I had a long conversation this weekend with an evangelical Trump supporter. We had a lot of disagreements, but we also found some common ground.
We both agreed that evangelical leaders who support Trump have failed to rebuke the president’s immorality. And the list of his immoral behavior is long:
- He separated children from their parents at the Mexican border.
- He claimed that there were “very fine people on both sides” after white supremacists invaded Charlottesville, VA.
- He made derogatory comments about the appearance of multiple women.
- He said the people of Haiti, El Salvador and Africa come from “shithole countries.”
- He lies regularly to the American people.
- He not only demonizes the free press, but he attacked the dignity of individual reporters.
- He attempted to get Ukraine to interfere in the 2020 election.
- He is teaching kids to bully other kids.
When Trump has engages in these activities, many of his followers, including Franklin Graham, Robert Jeffress, Paula White, Eric Metaxas, Jerry Falwell Jr., James Dobson, Jack Graham, and Ralph Reed, look the other way. Because Trump holds them captive, they are unable to speak truth to power. I challenge my readers to find five examples of pro-Trump Christian Right leaders making a strong condemnation of the president’s tweets, speeches, or actions. These men and women have placed political power and expediency over their call to be effective witnesses for biblical truth in the world. They have millions of followers who hang on their every word.
It was at this point in the conversation that my pro-Trump friend pushed back. Yes, he said, Trump did all these things and the court evangelicals have indeed failed to respond with moral clarity. But then he added: “What about the Democrats? Haven’t they also lied, demonized their enemies, and acted in a hypocritical manner?” Of course they have. But that’s not the point. I do not have any illusions about the world of politics. It is a corrupt sphere. The political world contains more darkness than light.

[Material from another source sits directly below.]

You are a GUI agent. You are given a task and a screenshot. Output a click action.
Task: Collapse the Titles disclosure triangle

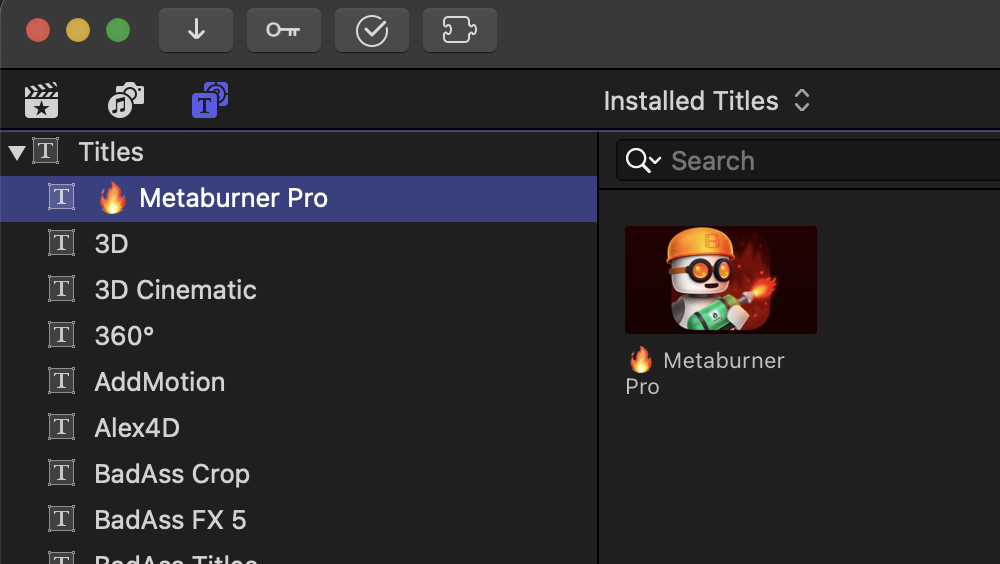click(16, 153)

The last two Democratic debates (Nevada and South Carolina) reminded me that I never want to pursue a career in politics.
But I do have high standards for Christians–men and women who, while sinners, should strive to rise above this broken world through God’s grace and the power of the Holy Spirit. Christians don’t justify immorality by pointing out the sins and flaws of other people and say “what about them?” Since when is the moral behavior of Christians in public dependent upon the behavior of others? Christians are called to live faithful lives according to the standards God has given them through the sacred scriptures. When they see sin at the highest level of government they don’t ignore it, they call it out.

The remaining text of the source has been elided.